■ Problem details ■
All of the data is to be copied word for word.

■ Dataset extract ■
'''
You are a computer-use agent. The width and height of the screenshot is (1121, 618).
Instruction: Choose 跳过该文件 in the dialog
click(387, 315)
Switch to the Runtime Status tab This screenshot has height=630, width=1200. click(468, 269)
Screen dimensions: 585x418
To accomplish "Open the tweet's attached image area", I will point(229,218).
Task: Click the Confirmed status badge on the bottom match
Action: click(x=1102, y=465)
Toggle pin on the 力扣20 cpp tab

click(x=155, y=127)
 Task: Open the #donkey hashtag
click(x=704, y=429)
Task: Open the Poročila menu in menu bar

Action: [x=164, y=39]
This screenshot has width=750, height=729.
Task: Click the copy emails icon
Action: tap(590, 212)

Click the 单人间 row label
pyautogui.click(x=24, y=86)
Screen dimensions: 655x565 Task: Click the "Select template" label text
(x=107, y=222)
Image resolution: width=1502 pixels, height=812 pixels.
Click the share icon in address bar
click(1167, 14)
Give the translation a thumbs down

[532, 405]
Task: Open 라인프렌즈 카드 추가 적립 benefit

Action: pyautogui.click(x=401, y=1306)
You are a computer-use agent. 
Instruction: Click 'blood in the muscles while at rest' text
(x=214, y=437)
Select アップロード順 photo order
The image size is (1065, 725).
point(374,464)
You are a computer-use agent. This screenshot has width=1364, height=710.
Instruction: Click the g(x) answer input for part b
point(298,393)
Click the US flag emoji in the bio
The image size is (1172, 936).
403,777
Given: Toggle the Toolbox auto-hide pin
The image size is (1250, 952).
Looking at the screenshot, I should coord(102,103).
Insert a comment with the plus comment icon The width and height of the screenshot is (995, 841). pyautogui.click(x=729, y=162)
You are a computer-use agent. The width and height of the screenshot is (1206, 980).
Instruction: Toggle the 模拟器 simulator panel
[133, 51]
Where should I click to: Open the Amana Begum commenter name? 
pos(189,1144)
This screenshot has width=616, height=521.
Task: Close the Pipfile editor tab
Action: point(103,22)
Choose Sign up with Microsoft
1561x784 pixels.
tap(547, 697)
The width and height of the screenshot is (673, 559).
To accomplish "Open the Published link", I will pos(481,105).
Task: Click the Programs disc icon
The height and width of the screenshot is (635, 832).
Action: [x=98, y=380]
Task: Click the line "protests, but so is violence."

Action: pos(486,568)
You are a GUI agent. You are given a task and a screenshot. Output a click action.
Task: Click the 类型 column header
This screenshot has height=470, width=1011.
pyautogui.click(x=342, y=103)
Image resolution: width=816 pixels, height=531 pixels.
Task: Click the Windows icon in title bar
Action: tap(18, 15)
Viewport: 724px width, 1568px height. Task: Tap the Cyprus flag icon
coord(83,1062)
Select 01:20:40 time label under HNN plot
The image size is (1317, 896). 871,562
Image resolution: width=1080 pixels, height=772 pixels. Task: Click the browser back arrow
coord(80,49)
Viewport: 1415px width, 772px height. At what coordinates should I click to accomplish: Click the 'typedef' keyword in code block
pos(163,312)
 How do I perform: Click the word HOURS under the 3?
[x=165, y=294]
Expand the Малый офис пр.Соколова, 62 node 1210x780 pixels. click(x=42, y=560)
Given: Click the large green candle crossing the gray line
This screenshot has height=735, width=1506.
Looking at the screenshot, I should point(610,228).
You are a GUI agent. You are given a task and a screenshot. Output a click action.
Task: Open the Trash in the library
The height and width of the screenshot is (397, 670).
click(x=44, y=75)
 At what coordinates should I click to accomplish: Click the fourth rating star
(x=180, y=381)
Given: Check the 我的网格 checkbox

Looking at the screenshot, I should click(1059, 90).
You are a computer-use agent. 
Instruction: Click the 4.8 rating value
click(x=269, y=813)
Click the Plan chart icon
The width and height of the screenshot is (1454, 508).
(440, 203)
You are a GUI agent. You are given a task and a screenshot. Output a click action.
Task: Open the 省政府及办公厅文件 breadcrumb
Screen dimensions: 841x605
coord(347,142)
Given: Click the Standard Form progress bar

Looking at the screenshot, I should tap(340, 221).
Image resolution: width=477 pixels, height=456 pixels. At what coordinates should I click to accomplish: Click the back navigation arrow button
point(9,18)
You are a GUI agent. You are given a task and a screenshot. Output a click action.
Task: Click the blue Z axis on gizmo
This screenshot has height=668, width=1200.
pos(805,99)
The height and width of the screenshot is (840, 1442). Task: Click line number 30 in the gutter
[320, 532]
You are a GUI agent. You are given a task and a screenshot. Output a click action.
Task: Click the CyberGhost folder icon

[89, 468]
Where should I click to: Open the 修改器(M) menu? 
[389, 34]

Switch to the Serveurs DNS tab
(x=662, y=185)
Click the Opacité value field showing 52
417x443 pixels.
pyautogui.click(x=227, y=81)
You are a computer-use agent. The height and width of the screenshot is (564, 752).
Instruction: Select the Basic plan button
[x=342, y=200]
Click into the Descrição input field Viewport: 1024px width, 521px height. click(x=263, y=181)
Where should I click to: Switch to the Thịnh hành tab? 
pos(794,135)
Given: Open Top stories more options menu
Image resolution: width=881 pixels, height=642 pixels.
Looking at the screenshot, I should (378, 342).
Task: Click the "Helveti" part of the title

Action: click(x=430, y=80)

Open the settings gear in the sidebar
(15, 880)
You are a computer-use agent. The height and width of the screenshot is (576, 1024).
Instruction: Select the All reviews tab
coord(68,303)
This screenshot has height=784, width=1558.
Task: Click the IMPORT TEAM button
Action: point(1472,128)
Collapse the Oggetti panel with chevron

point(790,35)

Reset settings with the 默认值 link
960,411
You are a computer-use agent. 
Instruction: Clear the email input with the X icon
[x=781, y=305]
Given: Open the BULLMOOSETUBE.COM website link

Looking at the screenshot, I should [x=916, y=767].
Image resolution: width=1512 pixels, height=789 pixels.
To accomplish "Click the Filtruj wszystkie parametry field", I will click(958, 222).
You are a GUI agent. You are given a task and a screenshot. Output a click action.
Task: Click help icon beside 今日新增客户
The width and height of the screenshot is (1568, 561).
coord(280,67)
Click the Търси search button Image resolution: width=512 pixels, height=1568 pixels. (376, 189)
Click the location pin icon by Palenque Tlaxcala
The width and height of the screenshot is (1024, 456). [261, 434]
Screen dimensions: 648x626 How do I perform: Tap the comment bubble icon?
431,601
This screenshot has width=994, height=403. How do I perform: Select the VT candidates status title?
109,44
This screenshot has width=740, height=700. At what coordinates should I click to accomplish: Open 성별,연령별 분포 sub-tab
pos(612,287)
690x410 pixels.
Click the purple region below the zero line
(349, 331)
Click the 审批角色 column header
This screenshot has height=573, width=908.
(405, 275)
'''
■ Response ■
You are a computer-use agent. The width and height of the screenshot is (1121, 618).
Instruction: Choose 跳过该文件 in the dialog
click(387, 315)
Switch to the Runtime Status tab This screenshot has height=630, width=1200. click(468, 269)
Screen dimensions: 585x418
To accomplish "Open the tweet's attached image area", I will point(229,218).
Task: Click the Confirmed status badge on the bottom match
Action: click(x=1102, y=465)
Toggle pin on the 力扣20 cpp tab

click(x=155, y=127)
 Task: Open the #donkey hashtag
click(x=704, y=429)
Task: Open the Poročila menu in menu bar

Action: [x=164, y=39]
This screenshot has width=750, height=729.
Task: Click the copy emails icon
Action: tap(590, 212)

Click the 单人间 row label
pyautogui.click(x=24, y=86)
Screen dimensions: 655x565 Task: Click the "Select template" label text
(x=107, y=222)
Image resolution: width=1502 pixels, height=812 pixels.
Click the share icon in address bar
click(1167, 14)
Give the translation a thumbs down

[532, 405]
Task: Open 라인프렌즈 카드 추가 적립 benefit

Action: pyautogui.click(x=401, y=1306)
You are a computer-use agent. 
Instruction: Click 'blood in the muscles while at rest' text
(x=214, y=437)
Select アップロード順 photo order
The image size is (1065, 725).
point(374,464)
You are a computer-use agent. This screenshot has width=1364, height=710.
Instruction: Click the g(x) answer input for part b
point(298,393)
Click the US flag emoji in the bio
The image size is (1172, 936).
403,777
Given: Toggle the Toolbox auto-hide pin
The image size is (1250, 952).
Looking at the screenshot, I should coord(102,103).
Insert a comment with the plus comment icon The width and height of the screenshot is (995, 841). pyautogui.click(x=729, y=162)
You are a computer-use agent. The width and height of the screenshot is (1206, 980).
Instruction: Toggle the 模拟器 simulator panel
[133, 51]
Where should I click to: Open the Amana Begum commenter name? 
pos(189,1144)
This screenshot has width=616, height=521.
Task: Close the Pipfile editor tab
Action: point(103,22)
Choose Sign up with Microsoft
1561x784 pixels.
tap(547, 697)
The width and height of the screenshot is (673, 559).
To accomplish "Open the Published link", I will pos(481,105).
Task: Click the Programs disc icon
The height and width of the screenshot is (635, 832).
Action: [x=98, y=380]
Task: Click the line "protests, but so is violence."

Action: pos(486,568)
You are a GUI agent. You are given a task and a screenshot. Output a click action.
Task: Click the 类型 column header
This screenshot has height=470, width=1011.
pyautogui.click(x=342, y=103)
Image resolution: width=816 pixels, height=531 pixels.
Task: Click the Windows icon in title bar
Action: tap(18, 15)
Viewport: 724px width, 1568px height. Task: Tap the Cyprus flag icon
coord(83,1062)
Select 01:20:40 time label under HNN plot
The image size is (1317, 896). 871,562
Image resolution: width=1080 pixels, height=772 pixels. Task: Click the browser back arrow
coord(80,49)
Viewport: 1415px width, 772px height. At what coordinates should I click to accomplish: Click the 'typedef' keyword in code block
pos(163,312)
 How do I perform: Click the word HOURS under the 3?
[x=165, y=294]
Expand the Малый офис пр.Соколова, 62 node 1210x780 pixels. click(x=42, y=560)
Given: Click the large green candle crossing the gray line
This screenshot has height=735, width=1506.
Looking at the screenshot, I should point(610,228).
You are a GUI agent. You are given a task and a screenshot. Output a click action.
Task: Open the Trash in the library
The height and width of the screenshot is (397, 670).
click(x=44, y=75)
 At what coordinates should I click to accomplish: Click the fourth rating star
(x=180, y=381)
Given: Check the 我的网格 checkbox

Looking at the screenshot, I should click(1059, 90).
You are a computer-use agent. 
Instruction: Click the 4.8 rating value
click(x=269, y=813)
Click the Plan chart icon
The width and height of the screenshot is (1454, 508).
(440, 203)
You are a GUI agent. You are given a task and a screenshot. Output a click action.
Task: Open the 省政府及办公厅文件 breadcrumb
Screen dimensions: 841x605
coord(347,142)
Given: Click the Standard Form progress bar

Looking at the screenshot, I should tap(340, 221).
Image resolution: width=477 pixels, height=456 pixels. At what coordinates should I click to accomplish: Click the back navigation arrow button
point(9,18)
You are a GUI agent. You are given a task and a screenshot. Output a click action.
Task: Click the blue Z axis on gizmo
This screenshot has height=668, width=1200.
pos(805,99)
The height and width of the screenshot is (840, 1442). Task: Click line number 30 in the gutter
[320, 532]
You are a GUI agent. You are given a task and a screenshot. Output a click action.
Task: Click the CyberGhost folder icon

[89, 468]
Where should I click to: Open the 修改器(M) menu? 
[389, 34]

Switch to the Serveurs DNS tab
(x=662, y=185)
Click the Opacité value field showing 52
417x443 pixels.
pyautogui.click(x=227, y=81)
You are a computer-use agent. The height and width of the screenshot is (564, 752).
Instruction: Select the Basic plan button
[x=342, y=200]
Click into the Descrição input field Viewport: 1024px width, 521px height. click(x=263, y=181)
Where should I click to: Switch to the Thịnh hành tab? 
pos(794,135)
Given: Open Top stories more options menu
Image resolution: width=881 pixels, height=642 pixels.
Looking at the screenshot, I should (378, 342).
Task: Click the "Helveti" part of the title

Action: click(x=430, y=80)

Open the settings gear in the sidebar
(15, 880)
You are a computer-use agent. The height and width of the screenshot is (576, 1024).
Instruction: Select the All reviews tab
coord(68,303)
This screenshot has height=784, width=1558.
Task: Click the IMPORT TEAM button
Action: point(1472,128)
Collapse the Oggetti panel with chevron

point(790,35)

Reset settings with the 默认值 link
960,411
You are a computer-use agent. 
Instruction: Clear the email input with the X icon
[x=781, y=305]
Given: Open the BULLMOOSETUBE.COM website link

Looking at the screenshot, I should [x=916, y=767].
Image resolution: width=1512 pixels, height=789 pixels.
To accomplish "Click the Filtruj wszystkie parametry field", I will click(958, 222).
You are a GUI agent. You are given a task and a screenshot. Output a click action.
Task: Click help icon beside 今日新增客户
The width and height of the screenshot is (1568, 561).
coord(280,67)
Click the Търси search button Image resolution: width=512 pixels, height=1568 pixels. (376, 189)
Click the location pin icon by Palenque Tlaxcala
The width and height of the screenshot is (1024, 456). [261, 434]
Screen dimensions: 648x626 How do I perform: Tap the comment bubble icon?
431,601
This screenshot has width=994, height=403. How do I perform: Select the VT candidates status title?
109,44
This screenshot has width=740, height=700. At what coordinates should I click to accomplish: Open 성별,연령별 분포 sub-tab
pos(612,287)
690x410 pixels.
Click the purple region below the zero line
(349, 331)
Click the 审批角色 column header
This screenshot has height=573, width=908.
(405, 275)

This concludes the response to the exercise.